The reply should consist solely of the lines from the one with "Click the highlighted" through the final line of the listing, copied exactly, with no pictures.
** Opening DATA FOR THE TASK block **
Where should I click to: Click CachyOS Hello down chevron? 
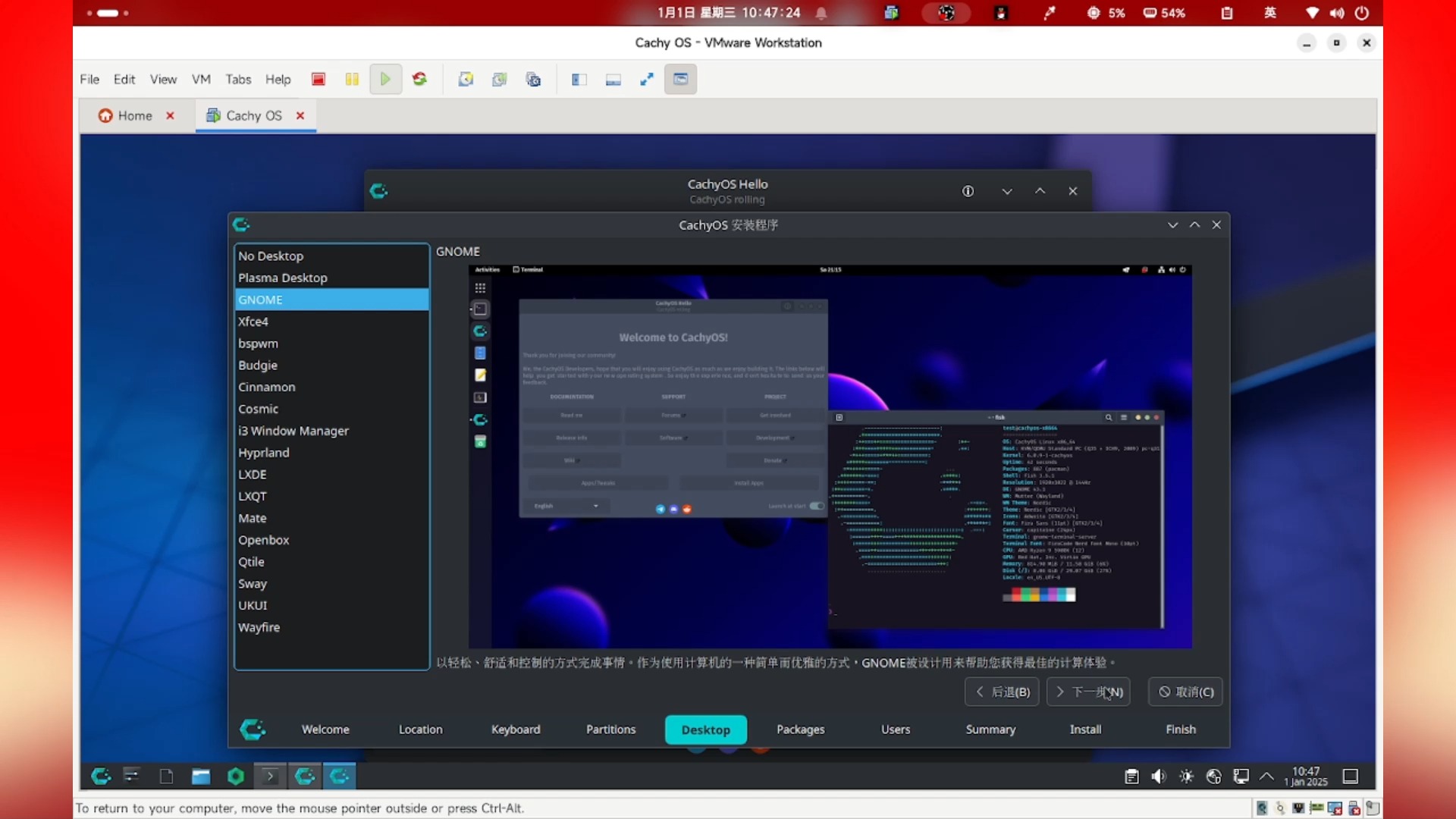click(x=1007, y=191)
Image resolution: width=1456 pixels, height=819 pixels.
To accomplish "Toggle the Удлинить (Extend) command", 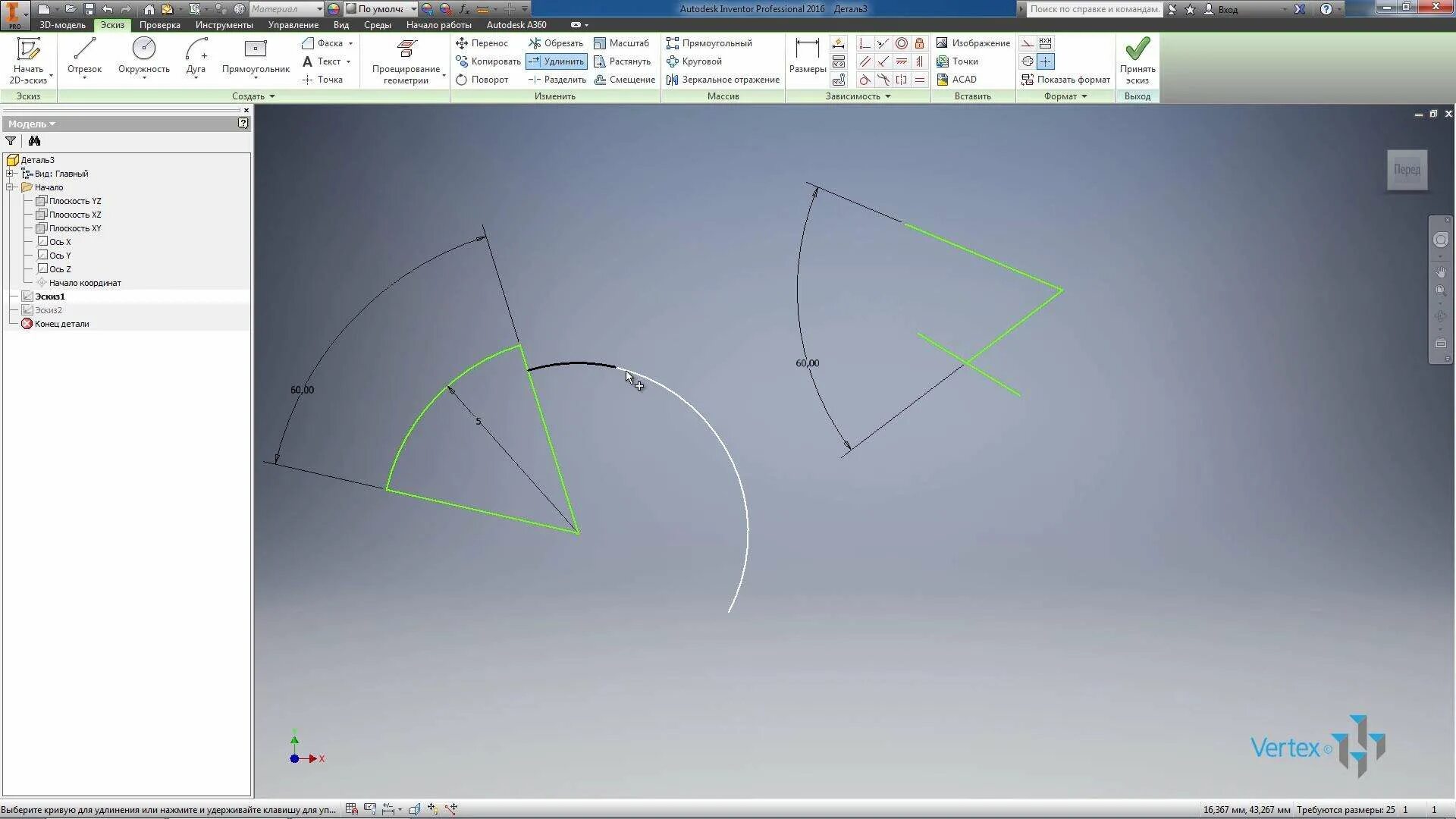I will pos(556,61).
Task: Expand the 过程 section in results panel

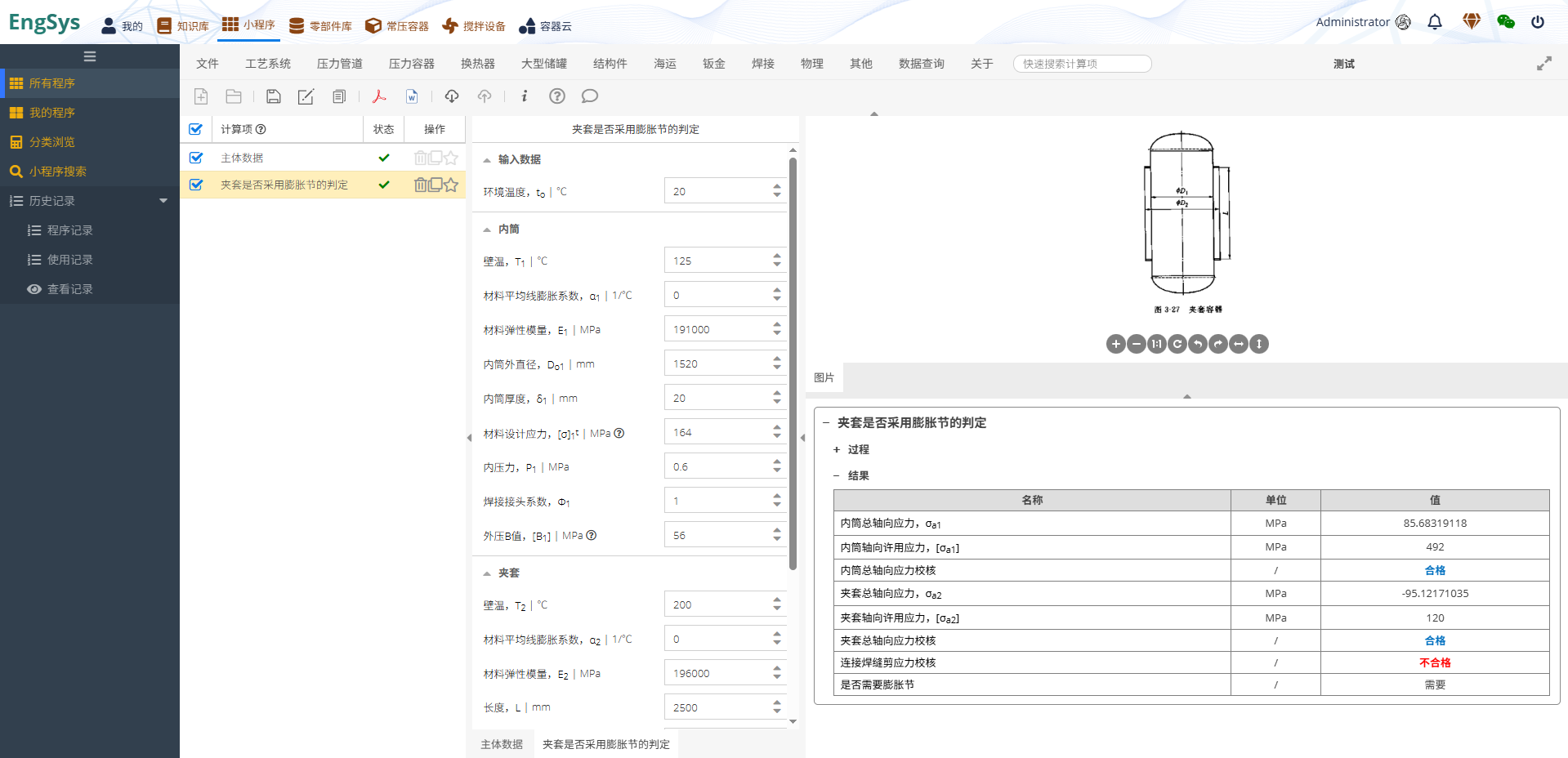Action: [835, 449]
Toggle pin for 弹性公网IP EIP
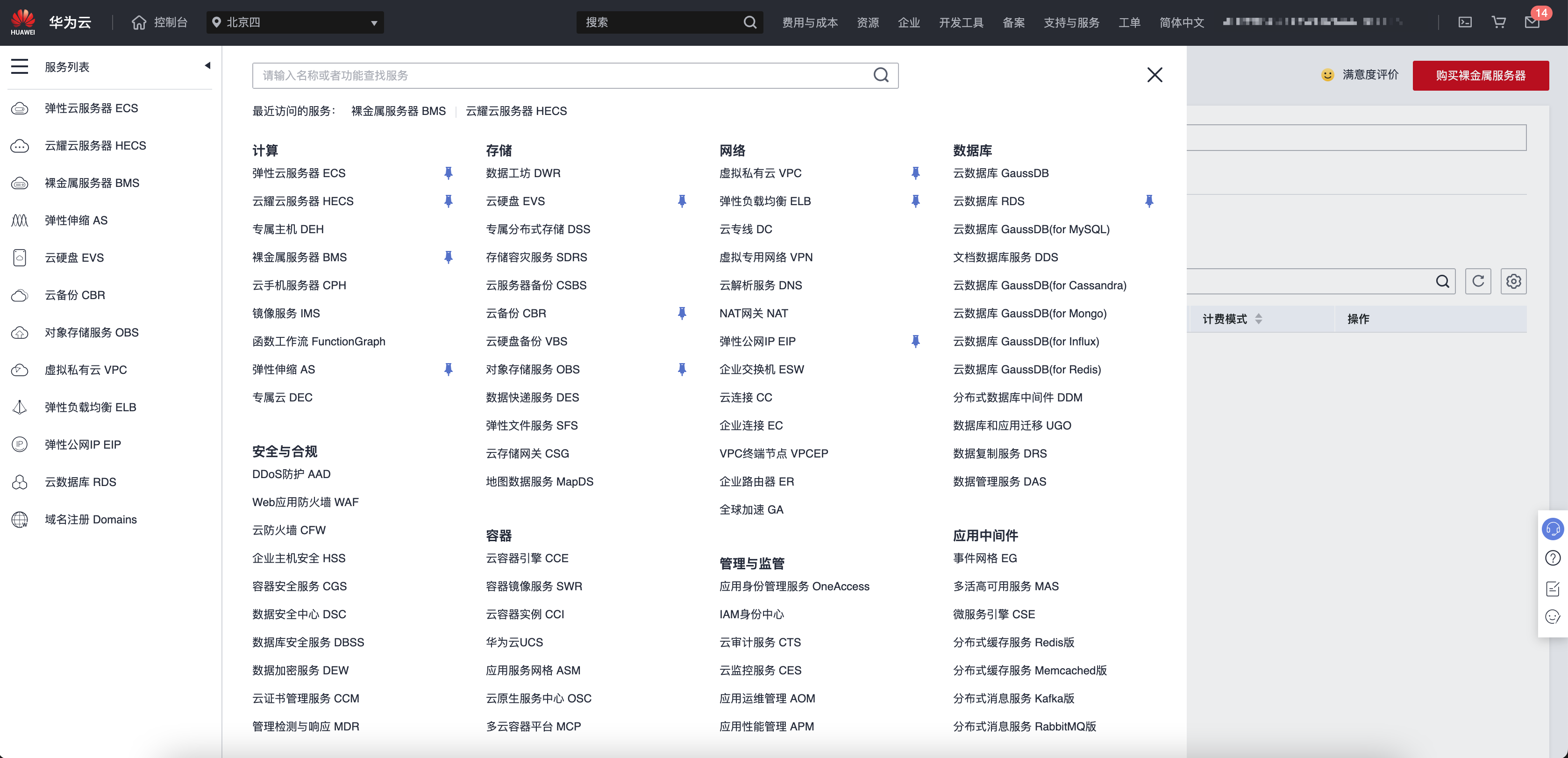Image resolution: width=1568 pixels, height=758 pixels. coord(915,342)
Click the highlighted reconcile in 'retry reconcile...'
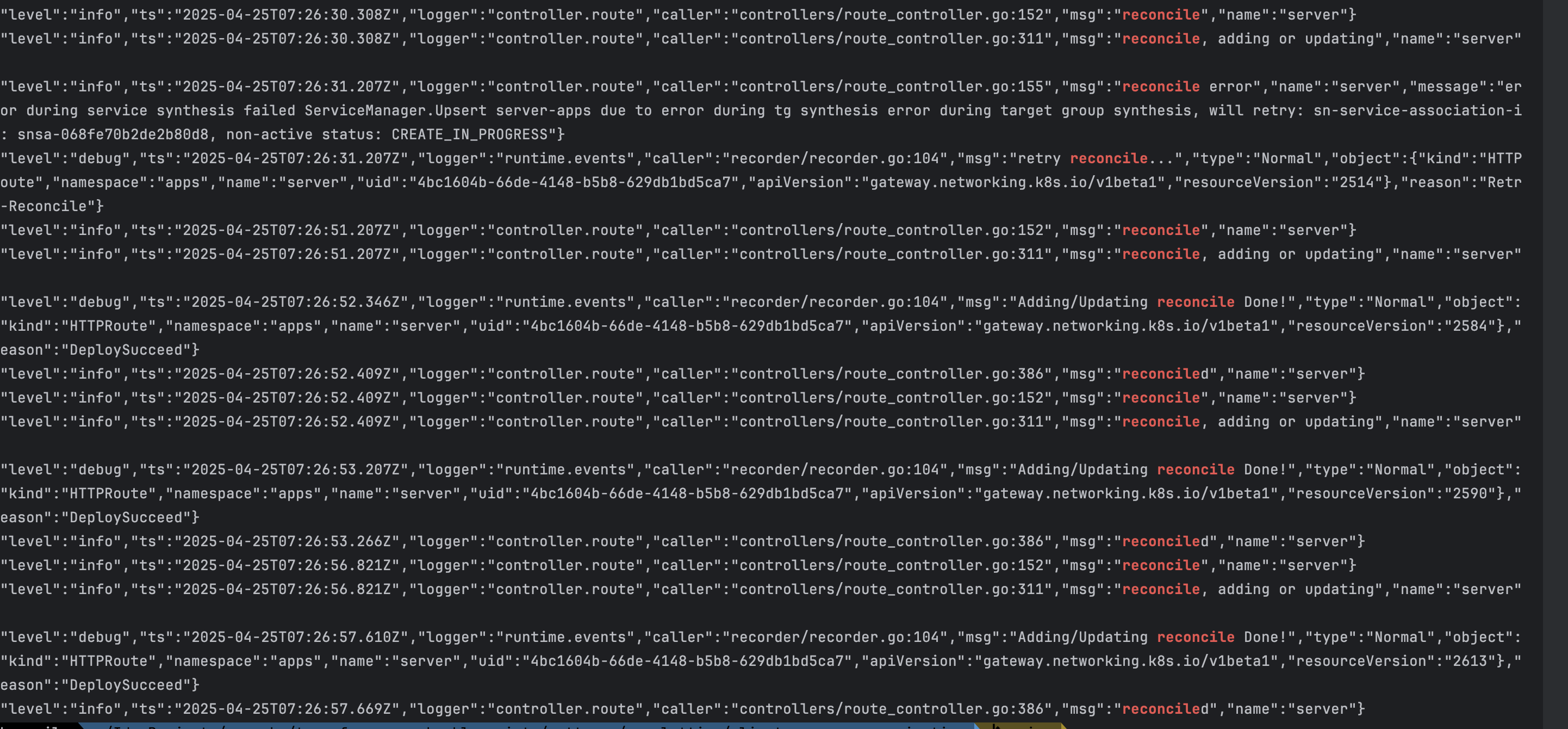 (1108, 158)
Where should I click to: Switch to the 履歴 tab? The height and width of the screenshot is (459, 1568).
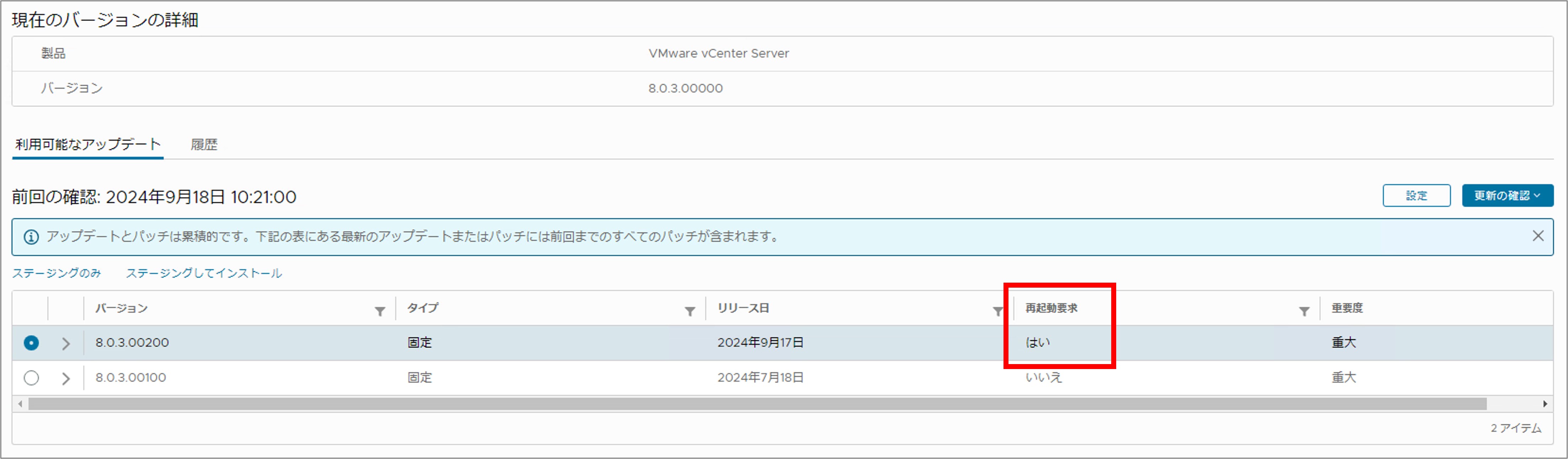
** Closing DATA FOR THE TASK block **
▶ REPLY
Click the highlighted reconcile in 'retry reconcile...'
 (1108, 158)
Where should I click to: Switch to the 履歴 tab? The height and width of the screenshot is (459, 1568).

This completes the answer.